Buildings are the places where human beings live, work, and recreate [1
]. The distribution of buildings is useful in many applications such as disaster assessment, urban planning, and environmental monitoring [2
], and the precise location of buildings can also help municipalities in their efforts to better assist and protect their citizens [4
]. Therefore, it is very important to accurately detect buildings. With the development of sensor technology, High spatial Resolution/Very High spatial Resolution (VHR) remote sensing images with multispectral channels can be acquired. In the context of this paper, images with a spatial resolution lower than one meter in the panchromatic channel are referred to as VHR imagery, and images with a spatial resolution greater than one meter and lower than ten meters in the panchromatic channel are referred to as High Resolution imagery [5
]. Since these High Resolution/VHR remote sensing images contain a large amount of spectral, structure, and texture information, they provide more potential for accurate building detection. However, manual processing of these images to extract buildings requires continuous hard work and attention from humans, and it is impractical when applied to regional or global scales. Therefore, it is necessary to develop methods that can automatically or semi-automatically detect buildings from High Resolution/VHR remote sensing images. In the past decades, a large number of studies in this area have been conducted. Depending on whether or not the auxiliary information is used, we can divide the methods developed into two categories. The first category uses monocular remote sensing images to detect buildings, and the second category combines remote sensing images with auxiliary data such as height information to detect buildings. Several review articles can be found in [6
]. Among them, Unsalan and Boyer [7
] extended the work in [6
] by comparing and analyzing the performance of different methods proposed until late 2003. Baltsavias [8
] provided a review of different knowledge-based object extraction methods. Haala and Kada [9
] discussed previous works on building reconstruction from a method and data perspective. More recently, Cheng and Han [10
] systematically analyzed the existing methods devoted to object detection from optical remote sensing images. Since this study is dedicated to detecting buildings from a single VHR remote sensing imagery, our discussion of previous studies will focus on this area.

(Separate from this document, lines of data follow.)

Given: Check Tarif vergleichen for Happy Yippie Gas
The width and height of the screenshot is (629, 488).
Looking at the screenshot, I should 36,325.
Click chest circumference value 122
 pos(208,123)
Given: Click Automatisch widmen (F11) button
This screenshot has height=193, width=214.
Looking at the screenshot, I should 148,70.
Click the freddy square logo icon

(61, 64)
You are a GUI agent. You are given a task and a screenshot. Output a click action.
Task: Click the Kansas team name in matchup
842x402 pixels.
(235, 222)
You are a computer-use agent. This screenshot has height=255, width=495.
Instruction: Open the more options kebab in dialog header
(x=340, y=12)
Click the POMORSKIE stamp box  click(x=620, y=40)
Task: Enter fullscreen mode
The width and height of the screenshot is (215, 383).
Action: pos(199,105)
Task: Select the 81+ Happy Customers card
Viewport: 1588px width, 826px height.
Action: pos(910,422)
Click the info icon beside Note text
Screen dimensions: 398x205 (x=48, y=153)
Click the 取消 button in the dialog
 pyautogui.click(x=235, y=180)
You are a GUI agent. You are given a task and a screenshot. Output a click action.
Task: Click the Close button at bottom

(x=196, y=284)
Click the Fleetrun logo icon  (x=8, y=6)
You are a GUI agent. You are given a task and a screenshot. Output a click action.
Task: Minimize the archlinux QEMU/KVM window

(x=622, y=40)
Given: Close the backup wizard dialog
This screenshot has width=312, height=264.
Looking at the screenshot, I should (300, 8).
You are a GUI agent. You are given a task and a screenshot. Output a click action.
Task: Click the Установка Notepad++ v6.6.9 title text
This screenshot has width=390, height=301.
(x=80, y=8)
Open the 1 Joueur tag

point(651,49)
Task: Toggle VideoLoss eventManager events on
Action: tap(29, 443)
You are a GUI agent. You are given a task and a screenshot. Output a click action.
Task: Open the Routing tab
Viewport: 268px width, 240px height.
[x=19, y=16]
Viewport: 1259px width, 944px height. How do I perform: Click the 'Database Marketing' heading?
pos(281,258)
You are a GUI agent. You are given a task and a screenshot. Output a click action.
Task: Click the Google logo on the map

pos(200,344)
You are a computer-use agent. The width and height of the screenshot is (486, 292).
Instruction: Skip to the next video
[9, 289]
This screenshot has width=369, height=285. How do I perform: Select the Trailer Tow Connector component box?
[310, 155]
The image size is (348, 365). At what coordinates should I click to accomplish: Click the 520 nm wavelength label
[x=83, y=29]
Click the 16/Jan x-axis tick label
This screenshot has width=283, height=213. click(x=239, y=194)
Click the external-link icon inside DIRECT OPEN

The development of low-orbit earth imaging technology has made available VHR remote sensing images with multispectral bands. In order to make full use of this spectral and spatial information, a large number of studies have used classification methods to detect buildings. For example, Lee et al. [11
] combined supervised classification, iterative self-organizing data analysis technique algorithm (ISODATA) and Hough transformation to automatically detect buildings from IKONOS images. In their study, the classification process was designed to obtain the approximation locations and shapes of candidate building objects, and ISODATA segmentation followed by Hough transformation were performed to accurately extract building boundaries. Later, Inglada [12
] used a large number of geometric features to characterize the man-made objects in high resolution remote sensing images and then combined them with support vector machine classification to extract buildings. In a different study, Senaras et al. [13
] proposed a decision fusion method based on a two-layer hierarchical ensemble learning architecture to detect buildings. This method first extracted fundamental features such as color, texture, and shape features from the input image to train individual base-layer classifiers, and then fused the outputs of multiple base-layer classifiers by a meta-layer classifier to detect buildings. More recently, a new method based on a modified patch-based Convolutional Neural Network (CNN) architecture has been proposed for automatic building extraction [14
]. This method did not require any pre-processing operations and it replaced the fully connected layers of the CNN model with the global average pooling. In summary, although these classification methods are effective for building extraction, it should be noted that these methods require a large volume of training samples, which is quite laborious and time-consuming.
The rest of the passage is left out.